Supplied passage
....

But Bank governor Mark Carney said last week that he was “serene” and “comfortable” with the BoE’s forecasts before the European Union referendum and its decision to add monetary stimulus afterwards.
“The committee now expect less of a slowing in UK GDP growth in the second half of 2016”, the Bank said.
Policymakers have already said that another rate cut is likely by the end of the year, to a little above zero.
The Bank of England also took time to pat itself on the back for the effectiveness of the measures introduced in August, saying that they’d performed their role slightly better than expected.
But it added the economy was still set to suffer a “material slowing” in growth, with internal estimates suggesting growth will slow to between 0.2% and 0.3% in the third quarter.

....

Requests
- a) In the Bank of England excerpt, what range do internal estimates give for growth in the third quarter?
- b) Render this sentence from the Bank of England excerpt in Spanish: "Policymakers have already said that another rate cut is likely by the end of the year, to a little above zero."

....

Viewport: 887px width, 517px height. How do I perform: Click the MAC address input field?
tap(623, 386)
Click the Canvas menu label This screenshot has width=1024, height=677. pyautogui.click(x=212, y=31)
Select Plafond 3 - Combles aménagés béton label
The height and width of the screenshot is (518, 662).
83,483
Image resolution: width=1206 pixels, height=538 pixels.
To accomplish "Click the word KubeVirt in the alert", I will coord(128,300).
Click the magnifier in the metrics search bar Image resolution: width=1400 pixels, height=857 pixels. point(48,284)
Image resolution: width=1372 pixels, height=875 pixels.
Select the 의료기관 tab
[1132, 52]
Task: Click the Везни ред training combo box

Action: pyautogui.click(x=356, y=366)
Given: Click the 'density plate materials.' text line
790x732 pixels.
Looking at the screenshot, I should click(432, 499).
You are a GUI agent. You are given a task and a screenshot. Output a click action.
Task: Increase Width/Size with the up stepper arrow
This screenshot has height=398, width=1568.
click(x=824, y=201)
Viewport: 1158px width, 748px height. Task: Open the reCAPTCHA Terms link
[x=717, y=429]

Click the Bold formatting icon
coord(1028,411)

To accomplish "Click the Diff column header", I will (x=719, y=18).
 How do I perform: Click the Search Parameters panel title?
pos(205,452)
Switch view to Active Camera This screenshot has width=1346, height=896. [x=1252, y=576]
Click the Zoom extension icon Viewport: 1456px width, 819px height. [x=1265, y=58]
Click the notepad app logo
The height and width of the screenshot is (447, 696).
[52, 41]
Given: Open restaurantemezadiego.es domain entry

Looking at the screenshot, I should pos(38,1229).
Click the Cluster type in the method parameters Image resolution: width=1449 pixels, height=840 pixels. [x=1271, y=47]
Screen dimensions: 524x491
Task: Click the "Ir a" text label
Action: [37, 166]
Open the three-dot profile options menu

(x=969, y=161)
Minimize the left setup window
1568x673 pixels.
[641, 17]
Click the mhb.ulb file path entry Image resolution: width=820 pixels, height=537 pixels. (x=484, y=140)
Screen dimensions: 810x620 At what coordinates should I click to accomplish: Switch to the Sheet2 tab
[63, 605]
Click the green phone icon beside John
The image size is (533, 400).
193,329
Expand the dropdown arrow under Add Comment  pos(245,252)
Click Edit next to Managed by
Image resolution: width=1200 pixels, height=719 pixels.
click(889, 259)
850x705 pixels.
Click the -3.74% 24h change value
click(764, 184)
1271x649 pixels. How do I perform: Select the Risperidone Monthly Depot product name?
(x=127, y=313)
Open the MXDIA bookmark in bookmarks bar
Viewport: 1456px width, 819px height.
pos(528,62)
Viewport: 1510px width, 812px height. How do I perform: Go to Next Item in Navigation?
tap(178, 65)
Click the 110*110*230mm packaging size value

....

Expected outputs
- a) Between 0.2% and 0.3%.

- b) Los responsables de la política monetaria ya han dicho que es probable otro recorte de tipos antes de que termine el año, hasta un nivel ligeramente superior a cero.